Educando con amor

Los primeros siete años de vida de los niños son muy importantes para aplicar una disciplina positiva, donde los podamos guiar en su desarrollo de una manera firme pero respetuosa y afectiva.


El interés primordial de la crianza, consiste en que los niños adquieran una disciplina positiva y puedan lograr las metas del desarrollo humano (autoestima, autonomía, creatividad, felicidad, salud, solidaridad y espiritualidad). Los primeros siete años de vida son los más importantes para educar con amor, ya que es en esta época donde se define la formación de los hijos. Aquí te daremos algunas recomendaciones para que logres una disciplina positiva, evitando el autoritarismo y el maltrato, pero también la sumisión. Ambos extremos son malos, y como adultos debemos llegar a un equilibrio.

Consejos para una disciplina positiva

- No maltrates física ni emocionalmente. Esto dejará secuelas negativas y no enseñanzas.

- Papá y mamá deben estar siempre de acuerdo y tener coherencia entre el decir y el hacer, ésto genera credibilidad en los niños.
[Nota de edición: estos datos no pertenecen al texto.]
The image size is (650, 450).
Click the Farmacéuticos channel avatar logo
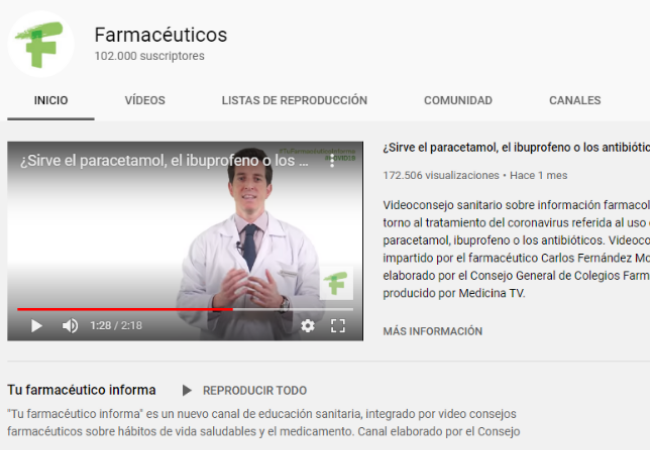[x=41, y=44]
- La mejor estrategia de enseñanza es el ejemplo.

- Sé congruente cumpliendo lo que prometas.

- Evita insultar o etiquetarlos con adjetivos.
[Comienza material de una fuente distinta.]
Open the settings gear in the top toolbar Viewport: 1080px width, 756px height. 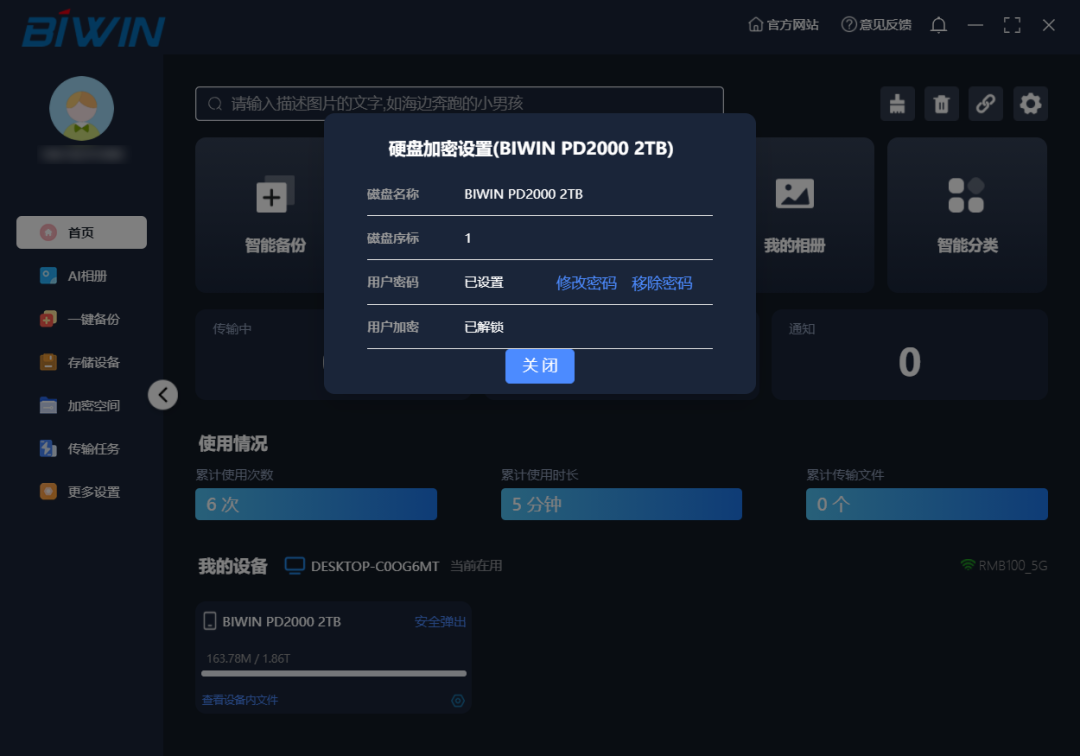coord(1030,103)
- Corrige la acción inadecuada y no desvirtúes al niño que la realiza. Por ejemplo: ¿Por qué eres hoy eres tan grosero, si eres muy educado?

- Algunas acciones no apropiadas pueden ser ignoradas para no retroalimentarlas, sin embargo, otras requieren una consecuencia o un castigo. Puedes acudir a una consulta de crianza con tu pediatra o psicólogo, quien te orientar en el proceso.

Para una disciplina positiva, concreta con tu pareja un manual de acuerdos para las acciones que requieran de retroalimentación. Este debe constar de tres partes: Comportamiento / Frase de abordaje sin adjetivos calificativos / consecuencia.

Dichos acuerdos deben realizarse en pareja, ser respetados y revisados con el tiempo, para así aprender de los errores y aplicar una disciplina con amor. “Dame los primeros 7 años de la vida de un niño o una niña y te diré el hombre o la mujer que será mañana”.